Sesimizi yükselttiğimiz yerler, sesimizi alçaltıp kuyruğumuzu sıkıştırdığımız yerlerin çokluğundan gelir. Zihnimizde çalkananlar dil, diş ve dudağa ulaşmak için boğazımıza gelir, gelirler ama orada düğümleniverirler. Düğümlenenlerse birike birike bir toparlak zehir olur da, gider kalbimize sıkışır. Kalp bu, ne kadar dayanır? 

B Planı’nın üretkenliğine kurban, kıskandığım yerli ve milli yazarı Sami Berat Marçalı’nın yazıp, yönettiği oyunu Yalnızlar Klubü tam da o kalbin sıkıştığı andan konuşuyor.
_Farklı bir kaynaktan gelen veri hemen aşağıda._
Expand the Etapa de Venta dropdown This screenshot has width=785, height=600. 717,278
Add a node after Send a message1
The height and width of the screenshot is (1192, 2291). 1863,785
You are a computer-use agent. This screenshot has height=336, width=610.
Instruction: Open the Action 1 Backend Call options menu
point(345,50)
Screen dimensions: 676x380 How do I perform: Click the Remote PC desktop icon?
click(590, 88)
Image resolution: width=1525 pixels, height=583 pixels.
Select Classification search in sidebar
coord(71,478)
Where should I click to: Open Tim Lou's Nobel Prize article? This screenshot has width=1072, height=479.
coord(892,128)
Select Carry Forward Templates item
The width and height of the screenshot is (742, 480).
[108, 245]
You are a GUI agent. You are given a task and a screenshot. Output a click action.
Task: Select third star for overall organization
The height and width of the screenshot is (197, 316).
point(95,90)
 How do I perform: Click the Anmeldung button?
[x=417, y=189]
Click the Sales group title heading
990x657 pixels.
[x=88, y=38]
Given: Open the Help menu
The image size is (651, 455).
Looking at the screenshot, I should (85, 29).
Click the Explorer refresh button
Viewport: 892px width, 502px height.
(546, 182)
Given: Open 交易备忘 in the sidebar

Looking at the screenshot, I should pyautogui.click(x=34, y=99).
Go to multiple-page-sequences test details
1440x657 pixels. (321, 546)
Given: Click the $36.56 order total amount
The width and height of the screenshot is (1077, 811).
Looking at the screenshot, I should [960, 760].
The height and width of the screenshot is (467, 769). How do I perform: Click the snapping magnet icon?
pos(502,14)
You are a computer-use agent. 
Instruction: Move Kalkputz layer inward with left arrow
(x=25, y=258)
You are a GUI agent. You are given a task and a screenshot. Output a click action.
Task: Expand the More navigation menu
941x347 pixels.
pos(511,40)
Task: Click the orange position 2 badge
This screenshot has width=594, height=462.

Oyun bir kişisel gelişim kursunun on haftalık sürecine odaklanarak, eğitimcisi ve katılımcılarının kamuya özel resmî hikayeleri üzerinden kendilerine problem yaratan kamu dışı gayriresmî tarihlerini şeffaflık ve dürüstlük şiarıyla açığa çıkararak (ki bazen bu şiara ters düşülüp çıkarılmayarak ) bize neşe, keder ve yüzleşme imkanı sunuyor. Yaramaz Emel’in evlilikte boğulma hissi, silik Buse’nin seçilen olmama öfkesi, kederli Mehmet’in suçluluk duygusu, cool Nazım’ın hata yapma endişesi, agresif Kerem’in terk edilme ürküsü ve (bilge değil) bilgiç Demet’in (kolektifte saklı ben, ‘yardım etme’de gizli tiranlık) kendi yalnızlığını toplumsallaştırma arzusu. Hangimiz onlardan biri veya birkaçı değiliz ki? Birbirimizde saklıyız biz insanlar her birimiz.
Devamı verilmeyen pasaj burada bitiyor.